**JOB**
Reproduce without changes the part of the data that opens with the line containing "You are a computer-use agent." and closes with the line containing "click(x=58, y=348)", including both of those lines.

Data for locating words and elements
----

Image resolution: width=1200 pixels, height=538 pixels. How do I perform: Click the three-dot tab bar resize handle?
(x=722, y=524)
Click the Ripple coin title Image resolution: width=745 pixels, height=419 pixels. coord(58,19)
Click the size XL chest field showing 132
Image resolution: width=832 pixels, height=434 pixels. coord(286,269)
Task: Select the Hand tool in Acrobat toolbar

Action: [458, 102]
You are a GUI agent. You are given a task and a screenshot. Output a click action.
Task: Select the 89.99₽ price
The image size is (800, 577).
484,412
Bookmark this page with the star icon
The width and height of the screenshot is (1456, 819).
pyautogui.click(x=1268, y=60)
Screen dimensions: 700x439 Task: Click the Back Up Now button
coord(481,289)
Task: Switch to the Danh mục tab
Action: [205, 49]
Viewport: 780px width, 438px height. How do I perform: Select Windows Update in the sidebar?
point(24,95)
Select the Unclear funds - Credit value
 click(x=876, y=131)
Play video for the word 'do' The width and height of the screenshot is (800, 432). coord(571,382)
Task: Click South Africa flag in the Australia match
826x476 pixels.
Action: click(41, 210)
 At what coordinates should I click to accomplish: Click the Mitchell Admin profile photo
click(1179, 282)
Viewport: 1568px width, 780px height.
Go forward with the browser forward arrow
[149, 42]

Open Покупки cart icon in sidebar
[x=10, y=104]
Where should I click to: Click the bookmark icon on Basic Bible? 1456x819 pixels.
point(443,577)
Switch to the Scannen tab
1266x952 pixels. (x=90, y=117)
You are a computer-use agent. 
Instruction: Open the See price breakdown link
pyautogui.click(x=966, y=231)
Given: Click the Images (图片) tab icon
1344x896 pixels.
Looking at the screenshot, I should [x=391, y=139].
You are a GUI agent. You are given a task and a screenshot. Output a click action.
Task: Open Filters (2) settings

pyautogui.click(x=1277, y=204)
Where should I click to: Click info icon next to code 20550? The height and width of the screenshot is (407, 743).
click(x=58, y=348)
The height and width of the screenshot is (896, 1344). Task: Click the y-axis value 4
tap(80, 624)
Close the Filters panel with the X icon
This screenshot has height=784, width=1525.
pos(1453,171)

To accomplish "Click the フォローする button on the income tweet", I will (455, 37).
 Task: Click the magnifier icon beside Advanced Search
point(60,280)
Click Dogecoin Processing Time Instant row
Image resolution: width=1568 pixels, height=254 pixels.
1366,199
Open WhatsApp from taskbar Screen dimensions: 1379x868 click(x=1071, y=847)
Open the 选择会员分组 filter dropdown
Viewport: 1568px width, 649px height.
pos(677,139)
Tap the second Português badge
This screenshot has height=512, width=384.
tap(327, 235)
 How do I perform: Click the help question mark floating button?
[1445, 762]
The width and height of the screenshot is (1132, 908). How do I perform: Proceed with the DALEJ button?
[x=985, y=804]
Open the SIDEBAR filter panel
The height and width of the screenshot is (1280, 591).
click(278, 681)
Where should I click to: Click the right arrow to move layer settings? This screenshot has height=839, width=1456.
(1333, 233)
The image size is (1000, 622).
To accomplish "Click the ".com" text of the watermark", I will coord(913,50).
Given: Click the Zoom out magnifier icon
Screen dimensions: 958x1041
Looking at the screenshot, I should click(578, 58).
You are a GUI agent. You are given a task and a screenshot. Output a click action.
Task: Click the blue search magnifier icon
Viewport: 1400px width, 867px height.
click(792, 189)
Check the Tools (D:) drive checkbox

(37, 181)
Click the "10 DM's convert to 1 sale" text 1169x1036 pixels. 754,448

----

**THE REPLY**
You are a computer-use agent. 
Instruction: Open the See price breakdown link
pyautogui.click(x=966, y=231)
Given: Click the Images (图片) tab icon
1344x896 pixels.
Looking at the screenshot, I should [x=391, y=139].
You are a GUI agent. You are given a task and a screenshot. Output a click action.
Task: Open Filters (2) settings

pyautogui.click(x=1277, y=204)
Where should I click to: Click info icon next to code 20550? The height and width of the screenshot is (407, 743).
click(x=58, y=348)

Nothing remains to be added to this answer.